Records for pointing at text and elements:
● ● ● ● ●

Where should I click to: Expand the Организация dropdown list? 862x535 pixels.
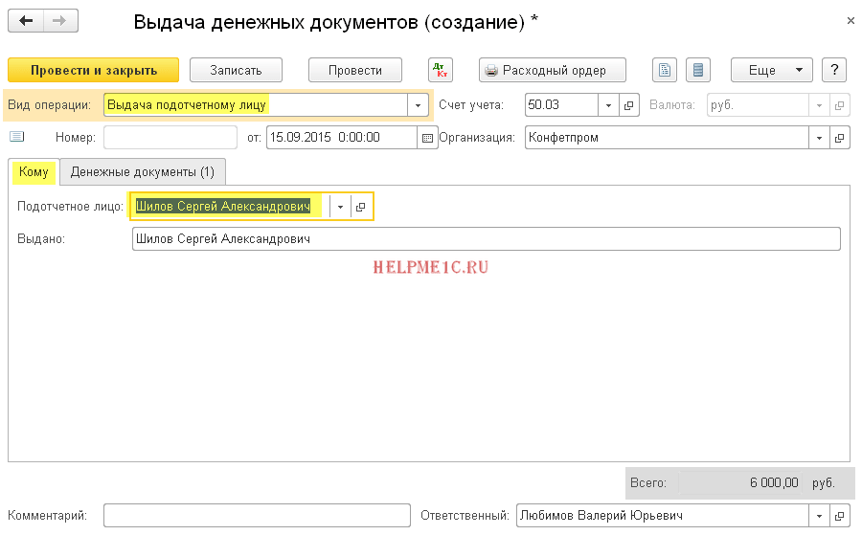point(819,138)
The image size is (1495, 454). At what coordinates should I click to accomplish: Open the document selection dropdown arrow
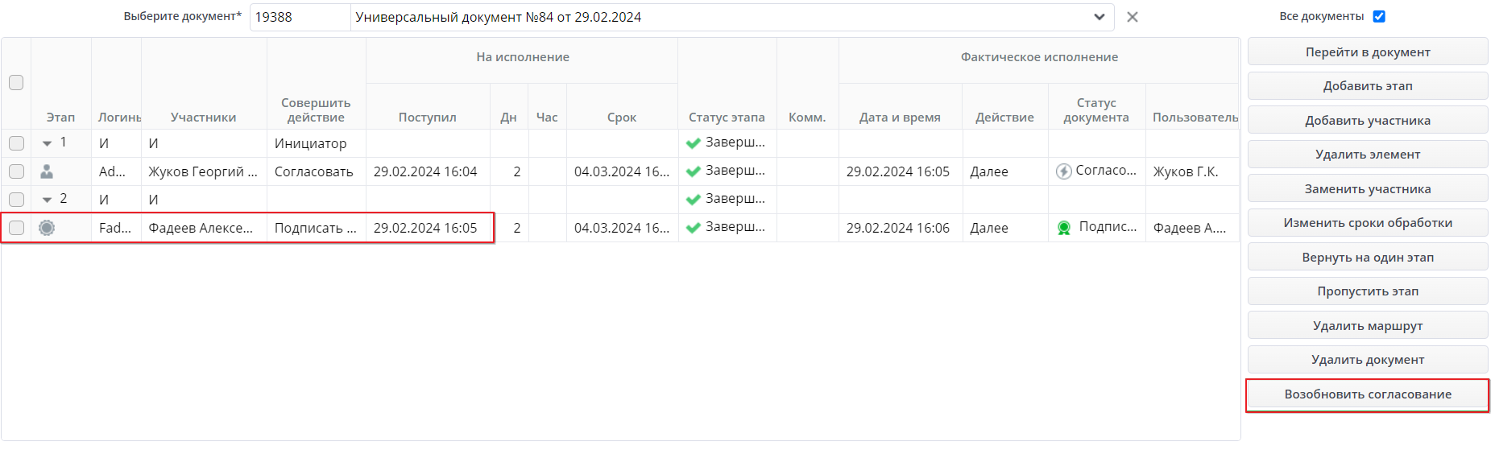[1099, 17]
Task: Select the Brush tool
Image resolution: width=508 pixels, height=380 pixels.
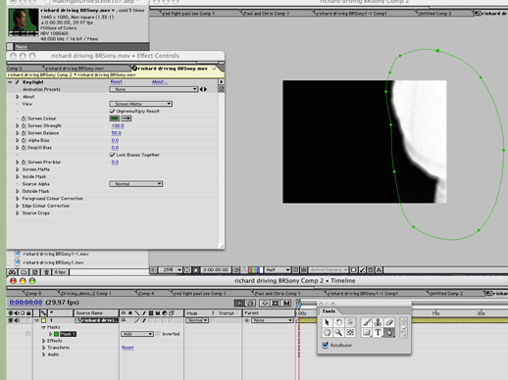Action: pyautogui.click(x=367, y=322)
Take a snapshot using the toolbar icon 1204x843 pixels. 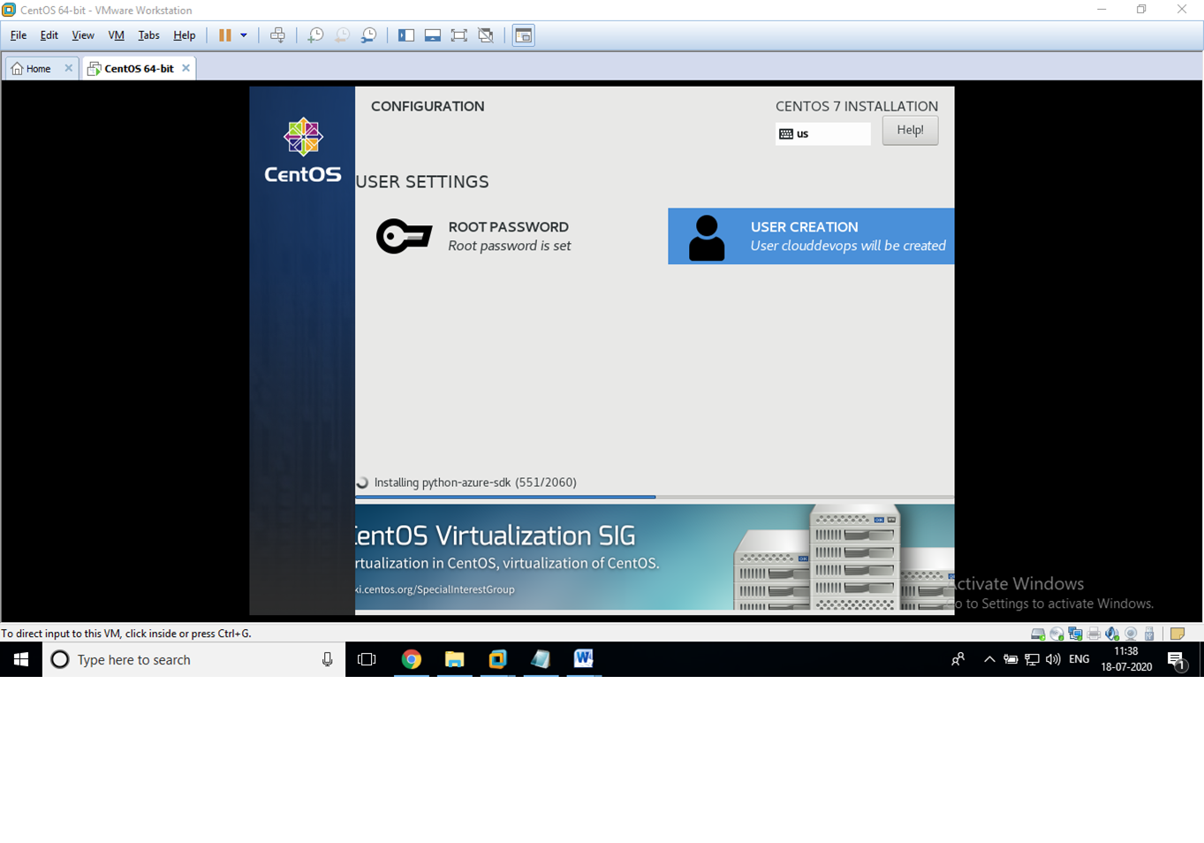(x=315, y=35)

● ● ● ● ●

What is required>
Report every line of the records above that contains the string "dropdown", matching case exactly, and copy each such line in full.

Result for this task>
Where should I click to: Expand the Организация dropdown list? 862x535 pixels.
The image size is (1495, 454). At what coordinates should I click to accomplish: Open the document selection dropdown arrow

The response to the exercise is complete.